THE TASKS
a: Can you rewrite the leveraged inverse ETF passage starting with "Leveraged inverse ETFs (often" and going on through "an example below.", putting "financial instruments" in place of "derivative instruments"?
b: How would the explanation of leveraged inverse ETFs go on from its last sentence? Write the next part.

DOCUMENT SECTION
# # #

What are leveraged inverse ETFs?
Leveraged inverse ETFs (often known as ‘ultra-short’ funds) occupy a small slice of the ETF space. These ETFs provide opposite exposure that is a multiple (i.e – 2X or -3X) of the performance of the underlying index. These funds employ various investment strategies such as use of swaps, futures contracts and other derivative instruments to accomplish their objectives.
Since most of these ETFs seek to attain their goals on a daily basis, their performance could vary significantly from the inverse performance of their underlying index or benchmark, over a longer period when compared to the short period (such as, weeks, months or years) due to their compounding effect (read: Leveraged and Inverse ETFs: Suitable Only For Short Term Trading). This phenomenon can be explained by an example below.
Suppose, an investor buys a leveraged inverse ETF for $100 that has two times (2X) exposure to the underlying index of say 10,000. If the index goes up by 1% to 10,100 on day 1, then the market price of the ETF moves down by 2% to $98 on the same day. Again, when the index goes up by another 1% to 10,201 on day 2, then the ETF value goes down by another 2% to $96.04.

# # #

DATA SECTION
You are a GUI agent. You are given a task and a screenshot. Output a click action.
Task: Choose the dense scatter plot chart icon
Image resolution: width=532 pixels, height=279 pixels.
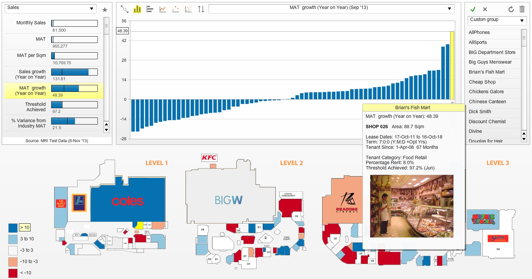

# # #

EXPECTED OUTPUTS
a:
Leveraged inverse ETFs (often known as ‘ultra-short’ funds) occupy a small slice of the ETF space. These ETFs provide opposite exposure that is a multiple (i.e – 2X or -3X) of the performance of the underlying index. These funds employ various investment strategies such as use of swaps, futures contracts and other financial instruments to accomplish their objectives.
Since most of these ETFs seek to attain their goals on a daily basis, their performance could vary significantly from the inverse performance of their underlying index or benchmark, over a longer period when compared to the short period (such as, weeks, months or years) due to their compounding effect (read: Leveraged and Inverse ETFs: Suitable Only For Short Term Trading). This phenomenon can be explained by an example below.

b:
Over the cumulative two days, the index is up by 2.01% while the ETF is down by 3.96% (less than the two times as stated by the fund objective). As a result, the performance of the fund and index can vary as we take longer periods for consideration.
Investors should also note that leveraged inverse ETFs involve a great deal of risk when compared to traditional ETFs. They are often more costly and can be less tax-efficient, as they can see capital gains through use of swaps and other derivatives instruments.
How to Play?
Still, the space remains incredibly popular for investors looking for high bang-for-your-buck ways to hedge in a short-time period. For these traders, there are more than 90 leveraged inverse funds in the space targeting different asset classes.
In this article, we take a look at the ten biggest and most popular ETFs for those investors who are new to the leveraged inverse technique (see more ETFs in the Zacks ETF Center). While these products might not necessarily be the best choices in their respective markets, these have become the popular vehicles in this sector.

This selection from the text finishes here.